Por no haber nada nuevo bajo el sol, ni siquiera los menús han variado demasiado en un siglo. Al menos, para algunos. Célebre es aquel anuncio de la Fonda Negra, que ofrecía a sus más distinguidos clientes “salmón en varios formatos, ostras y langostinos, langostas y perdices, caviar” sin contar los vinos y los champanes franceses». Exquisiteces que, sin embargo, no estaban al alcance de cualquier bolsillo.
  
Era la Navidad en la huerta un revuelo de preparativos, desde el escándalo de los pavos y corderos que alborotaban los corrales en su huida del cuchillo, a los hornos humeantes donde crepitaban cordiales y suspiros, tortas de recao, de naranja y de Pascua, rollos de vino a cuya preparación madres y abuelas dedicaban tardes enteras entre chismes, copitas de anís y recuerdos.
 
Como auténtica banda sonora de estas fiestas, las cuadrillas interpretaban los eternos aguilandos, a golpes de guitarro, bandurria, platillos y caña, que igual despertaban la sonrisa como el llanto por el recuerdo de quienes ya andaban por el cielo. E incluso la carcajada ante sus originales coplas y estribillos, como aquel que entonaba el coro después de repetir el último verso del trovero: «Debajo la cama está, la capaza de los rollos y no la quieren sacar».
 
El objetivo de estas cuadrillas, a veces improvisadas, aparte de una grande diversión, era recaudar fondos que se destinaban a la parroquia para obras de caridad. De puerta en puerta, se anunciaba la llegada del grupo con una pregunta sencilla y directa: «¿Se canta o se reza?». Así, en aquellos hogares de luto se prefería una oración. Y ante la puerta de amigos y familiares, la misma frase adoptaba una original variación: «¿Se canta o se almuerza?».
 
Cada mochuelo a su higuera
Las calles de Murcia bullían en Nochevieja con la misma algarabía que hoy podemos contemplar.
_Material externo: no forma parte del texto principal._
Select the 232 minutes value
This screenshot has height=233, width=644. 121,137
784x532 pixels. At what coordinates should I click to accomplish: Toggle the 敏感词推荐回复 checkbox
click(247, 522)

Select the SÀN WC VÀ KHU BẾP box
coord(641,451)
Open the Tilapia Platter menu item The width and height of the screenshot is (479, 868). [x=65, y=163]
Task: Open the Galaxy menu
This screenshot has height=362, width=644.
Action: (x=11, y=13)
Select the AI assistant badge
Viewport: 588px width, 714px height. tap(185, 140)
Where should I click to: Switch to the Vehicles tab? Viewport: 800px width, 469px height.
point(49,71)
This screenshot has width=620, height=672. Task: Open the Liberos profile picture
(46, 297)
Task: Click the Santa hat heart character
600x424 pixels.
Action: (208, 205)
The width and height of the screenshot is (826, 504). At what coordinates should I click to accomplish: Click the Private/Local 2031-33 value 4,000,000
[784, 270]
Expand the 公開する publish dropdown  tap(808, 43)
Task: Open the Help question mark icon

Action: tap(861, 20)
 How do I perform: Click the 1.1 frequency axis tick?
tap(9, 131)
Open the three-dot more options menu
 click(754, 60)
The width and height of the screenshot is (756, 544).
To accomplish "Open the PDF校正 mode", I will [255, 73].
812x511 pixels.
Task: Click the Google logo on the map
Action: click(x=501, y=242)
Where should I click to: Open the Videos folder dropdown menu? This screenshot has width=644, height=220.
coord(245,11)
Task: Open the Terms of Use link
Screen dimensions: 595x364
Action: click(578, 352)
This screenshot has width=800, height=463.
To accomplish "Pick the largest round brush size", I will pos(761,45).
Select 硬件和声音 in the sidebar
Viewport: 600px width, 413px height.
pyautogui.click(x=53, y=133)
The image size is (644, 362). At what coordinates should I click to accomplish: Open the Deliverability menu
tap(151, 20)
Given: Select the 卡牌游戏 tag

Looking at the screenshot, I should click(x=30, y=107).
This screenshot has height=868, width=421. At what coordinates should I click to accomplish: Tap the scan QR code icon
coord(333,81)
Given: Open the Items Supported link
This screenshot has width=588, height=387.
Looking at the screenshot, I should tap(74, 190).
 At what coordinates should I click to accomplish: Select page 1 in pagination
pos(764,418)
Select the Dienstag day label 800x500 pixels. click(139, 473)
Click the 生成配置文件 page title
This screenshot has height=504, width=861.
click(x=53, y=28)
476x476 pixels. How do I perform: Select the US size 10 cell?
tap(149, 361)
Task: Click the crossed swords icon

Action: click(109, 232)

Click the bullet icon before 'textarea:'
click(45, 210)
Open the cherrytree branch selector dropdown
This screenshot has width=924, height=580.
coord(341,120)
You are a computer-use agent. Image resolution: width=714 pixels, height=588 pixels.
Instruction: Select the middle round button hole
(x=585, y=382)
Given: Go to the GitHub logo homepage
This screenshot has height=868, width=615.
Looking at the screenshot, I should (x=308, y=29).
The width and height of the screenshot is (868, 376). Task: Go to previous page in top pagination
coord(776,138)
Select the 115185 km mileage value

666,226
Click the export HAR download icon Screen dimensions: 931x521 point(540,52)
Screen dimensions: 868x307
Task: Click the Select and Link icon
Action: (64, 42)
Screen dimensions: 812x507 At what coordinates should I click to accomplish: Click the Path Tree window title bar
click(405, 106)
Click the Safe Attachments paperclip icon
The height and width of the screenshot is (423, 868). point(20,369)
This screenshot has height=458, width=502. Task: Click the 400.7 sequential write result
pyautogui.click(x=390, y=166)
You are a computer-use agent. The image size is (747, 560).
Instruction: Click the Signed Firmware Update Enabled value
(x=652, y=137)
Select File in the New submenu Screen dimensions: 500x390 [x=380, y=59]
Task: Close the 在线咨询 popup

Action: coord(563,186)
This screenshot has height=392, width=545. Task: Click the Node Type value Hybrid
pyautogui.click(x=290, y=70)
Y, como siempre hubo y habrá clases, cada cual se acomodaba donde podía o el bolsillo le permitía. Bandadas de jóvenes recorrían la ciudad participando en fiestas populares o cotillones que, allá por los años treinta, costaban unas 3 pesetas el cubierto y 5 si se quería barra libre, que con ser libre no ofrecía más variedad que el vino tinto, el anís, la coñac y alguna botella de sidra como mucho.
 
Otros, en cambio, vestían sus más preciadas galas para acudir al Real Casino y disfrutar de una lujosa cena, orquesta incluida, y del posterior baile en el espléndido salón. Se conocía entonces como la Fiesta de las Uvas. Uvas que venían de Almería, según los diarios de la época, y que alcanzaban precios desorbitados cuando se acercaban estas fechas. Tanto es así, que la Autoridad tuvo que establecer puestos regulados en todos los mercados de la ciudad para impedir abusos.
 
Hace poco más de un siglo, ‘La Verdad’ resumía así la situación: «Como siempre, la castiza sidra empieza a presumir -por su precio- de legítimo champagne, en tanto que las uvas de Almería ya se cotizan como si hubiesen sido cosechadas en los mismísimos viñedos del paraíso”.
 
Otro lugar de interés en Nochevieja fue el Círculo de Bellas Artes, donde algún año se reunieron los artistas murcianos. Y los restaurantes y hoteles (Victoria, Hispano, El Universal, El Nido, Patrón) que ofrecían fiestas que se alargaban desde las diez de la noche a los ocho de la mañana.
 
En el teatro Romea también se organizaban funciones que, de forma puntual, se interrumpían unos minutos antes de la medianoche. En ese momento, todos los asistentes recibían su bolsita de uvas y una copa de champán para, a golpe de orquesta, despedir el año. Y luego continuaba la función.
 
Los investigadores parecen de acuerdo en señalar el año 1909 como el inicio de la tradición de dar cuenta de doce uvas al ritmo de las campanadas. Al parecer, los productores de uva tenían aquel año tantos excedentes que idearon esa curiosa forma de darle salida a su producción. Pero otra cosa es determinar dónde surgió la idea.
 
El diario El Tiempo, en su edición del 28 de diciembre de 1909, al referirse a las tradiciones y costumbres que los parroquianos observaban en Nochevieja, explica textualmente que «la gente joven come uvas, echa los años, tiran los zapatos y ejecutan toda la interminable serie de pruebas cabalísticas para saber si serán felices en el año o se casarán durante sus doce meses». El redactor, más que anunciar una nueva forma de despedir el año, parece constatar una costumbre ya arraigada entre los murcianos. Ahí queda la duda.